Durante o seminário, se discutiu muito a questão de um desenvolvimento pensado em conjunto com as comunidades, que cuide do meio ambiente, que construa as estratégias de permanência dos agricultores em suas terras: “a gente está há um bom tempo fazendo esse questionamento na nossa luta. Nossa resistência sempre foi em cima do desenvolvimento rural, que nada menos é do que a melhoria de vida, de uma vida digna dentro do nosso meio rural, nos assentamentos e nas comunidades tradicionais”, refletiu Alcione.
Entre os apoiadores do seminário, que aconteceu no dia 28 abril, construído pela Justiça nos Trilhos, estiveram em parceria o Movimento dos Trabalhadores Rurais sem Terra (MST) do Maranhão, o Sindicato dos Trabalhadores e Trabalhadoras Rurais (STTR), a Casa Familiar Rural de Açailândia e a Paróquia Santa Luzia.
A monocultura causa desemprego no campo
Entre os principais problemas vividos pela população do campo maranhense está a mineração, a pulverização aérea de agrotóxicos e a monocultura de soja.

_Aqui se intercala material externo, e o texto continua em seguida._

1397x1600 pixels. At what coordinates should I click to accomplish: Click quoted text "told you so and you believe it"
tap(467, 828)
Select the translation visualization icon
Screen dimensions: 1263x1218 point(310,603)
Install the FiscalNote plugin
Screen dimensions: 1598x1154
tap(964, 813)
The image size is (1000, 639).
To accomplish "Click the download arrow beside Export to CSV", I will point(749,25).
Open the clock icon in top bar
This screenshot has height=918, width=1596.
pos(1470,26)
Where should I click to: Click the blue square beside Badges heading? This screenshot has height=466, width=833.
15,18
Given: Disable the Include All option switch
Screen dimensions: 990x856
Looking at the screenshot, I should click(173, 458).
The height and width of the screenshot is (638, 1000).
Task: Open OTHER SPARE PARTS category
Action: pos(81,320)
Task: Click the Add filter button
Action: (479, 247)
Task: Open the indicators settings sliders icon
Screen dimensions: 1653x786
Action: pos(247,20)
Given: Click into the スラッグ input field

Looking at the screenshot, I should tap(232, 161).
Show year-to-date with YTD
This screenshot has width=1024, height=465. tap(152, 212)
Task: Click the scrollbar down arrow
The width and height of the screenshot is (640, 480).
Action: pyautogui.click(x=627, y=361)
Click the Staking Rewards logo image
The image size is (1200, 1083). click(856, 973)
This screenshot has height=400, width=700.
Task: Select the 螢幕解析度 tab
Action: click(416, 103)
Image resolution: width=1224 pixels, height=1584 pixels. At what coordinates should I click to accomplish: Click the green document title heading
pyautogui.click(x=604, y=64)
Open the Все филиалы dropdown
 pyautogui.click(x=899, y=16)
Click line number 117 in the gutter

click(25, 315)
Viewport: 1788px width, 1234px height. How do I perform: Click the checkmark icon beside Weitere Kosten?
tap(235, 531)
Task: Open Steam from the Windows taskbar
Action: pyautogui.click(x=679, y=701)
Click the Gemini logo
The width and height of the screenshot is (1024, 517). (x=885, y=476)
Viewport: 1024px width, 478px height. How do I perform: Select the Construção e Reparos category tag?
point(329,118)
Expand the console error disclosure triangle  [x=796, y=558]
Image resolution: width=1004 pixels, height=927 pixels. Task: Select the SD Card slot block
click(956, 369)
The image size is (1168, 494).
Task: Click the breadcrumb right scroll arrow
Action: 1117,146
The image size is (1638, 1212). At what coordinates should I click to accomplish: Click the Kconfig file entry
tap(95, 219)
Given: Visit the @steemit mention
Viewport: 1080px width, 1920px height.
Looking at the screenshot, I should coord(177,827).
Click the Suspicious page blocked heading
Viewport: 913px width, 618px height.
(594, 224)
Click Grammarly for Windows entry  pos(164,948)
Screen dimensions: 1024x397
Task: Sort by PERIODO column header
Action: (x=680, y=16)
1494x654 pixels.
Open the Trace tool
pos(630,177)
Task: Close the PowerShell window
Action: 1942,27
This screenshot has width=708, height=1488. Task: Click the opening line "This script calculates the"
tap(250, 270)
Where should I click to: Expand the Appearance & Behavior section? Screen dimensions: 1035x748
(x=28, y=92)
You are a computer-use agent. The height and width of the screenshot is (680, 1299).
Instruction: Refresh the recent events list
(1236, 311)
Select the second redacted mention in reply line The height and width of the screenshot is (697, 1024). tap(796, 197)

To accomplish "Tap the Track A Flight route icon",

Os assentamentos João do Vale, Francisco Romão, Planalto I e o acampamento Agroplanalto, vivem um acirramento de conflitos por conta dos empreendimentos industriais no Estado.
“A prova mais fácil de entender que a monocultura causa desemprego é você visitar um assentamento antes e depois da chegada da soja. Muitas famílias vão embora, não tem mais o que fazer lá, não tem mais a terra e não tem emprego. Então, diminuindo o número de famílias, diminui o número de crianças e as opções de educação para o povo”, explica Xóan Carlos.
Segundo dados do Projeto Mapbiomas e da Companhia Nacional de Abastecimento, o monocultivo de soja no Cerrado, em 2021, chegou a ocupar 52% da área plantada em todo o país. De acordo com dados da Embrapa, em 2016, o bioma Cerrado ocupava 64% do Estado do Maranhão. Já do consumo de agrotóxicos nesse cultivo, do total utilizado no Brasil, mais de 60% se destina à soja.
Durante a mesa redonda, composta pelo engenheiro agrônomo Xóan Carlos (Justiça nos Trilhos), a pedagoga Vânia Ferreira (MST) e Adriana Oliveira (STTR), também foram traçadas estratégias para as lutas das pessoas do campo.
À esquerda, Adriana Oliveira (STTR), ao centro, Xóan Carlos (JnT) e à direita, Vânia Ferreira (MST). Foto: Yanna Duarte
“Nós ainda temos terras públicas na região norte do país, na região amazônica. Como fazer com que essas terras públicas sejam áreas de preservação para assentamentos agroextrativistas? Com comunidades que já moram nessas regiões. Aí com a regularização fundiária da terra legal, ao invés de fazer assentamentos, cedem as terras para o agronegócio avançar. Fazendas que possuem dívidas com o banco e casos de trabalho análogo a escravidão, crime ambiental e grilagens”, pontuou Vânia.
Vereadores de Açailândia ignoram demandas dos trabalhadores do campo
As discussões construídas no seminário ficaram de fora dos temas considerados importantes pelos vereadores do município. Dos 17 vereadores, apenas um, Denes Pereira (PT), compareceu à agenda de debates organizada pela sociedade civil, organizações e movimentos sociais.
“É claro que o sentimento é de indignação, mas nós estamos buscando apenas um dos instrumentos de luta que são os meios legais. Nós estamos aqui, na Câmara dos vereadores, depois ninguém pode dizer que a sociedade, as comunidades e os trabalhadores não se organizaram e não buscaram discutir esses temas”, afirmou o educador popular da Justiça nos Trilhos, Alaíde Abreu.